Given exercise: Change "summary" to "caption" in the lines of the records that begin at the line containing "You are a GUI" and stop after the line containing "This screenshot has width=845, height=475.", keeping all else unchanged. Give back only those lines, leaving out the pictures.

Exercise input:

=======

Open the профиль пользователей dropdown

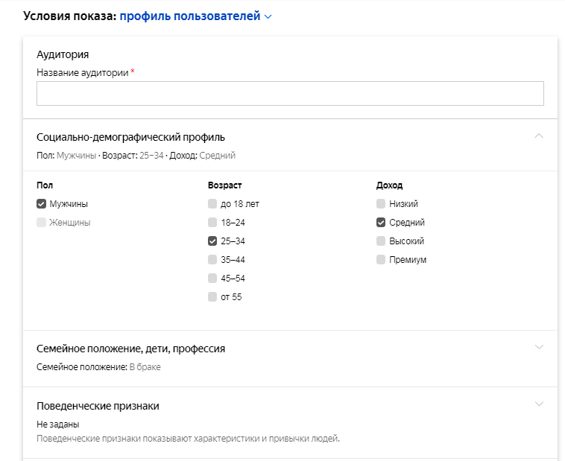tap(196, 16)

=======

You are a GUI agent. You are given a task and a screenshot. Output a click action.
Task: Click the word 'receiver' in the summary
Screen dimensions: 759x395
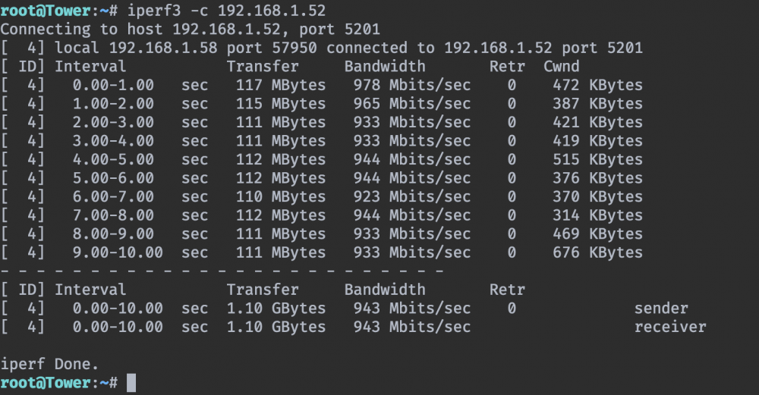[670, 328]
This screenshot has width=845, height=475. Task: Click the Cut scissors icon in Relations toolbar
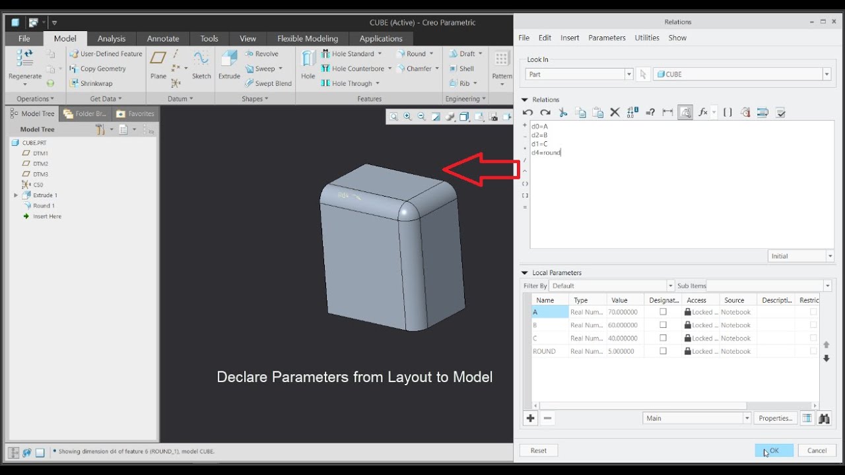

=======

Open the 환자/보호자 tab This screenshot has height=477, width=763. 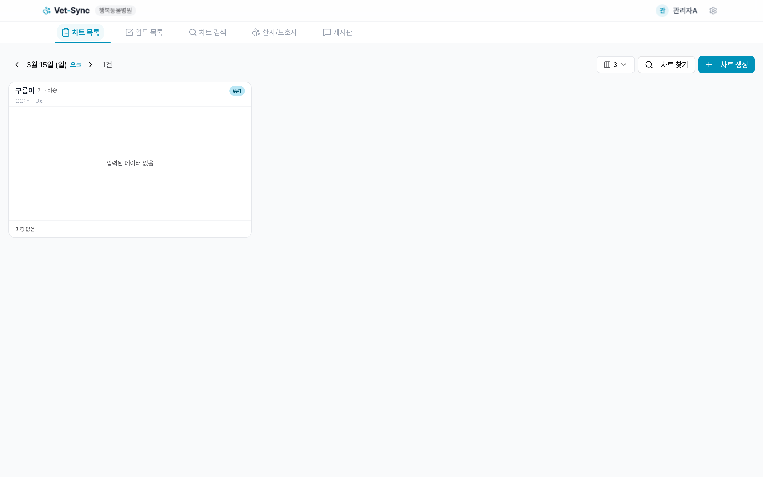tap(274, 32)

=======

Final answer:
You are a GUI agent. You are given a task and a screenshot. Output a click action.
Task: Click the word 'receiver' in the caption
Screen dimensions: 759x395
[670, 328]
This screenshot has width=845, height=475. Task: Click the Cut scissors icon in Relations toolbar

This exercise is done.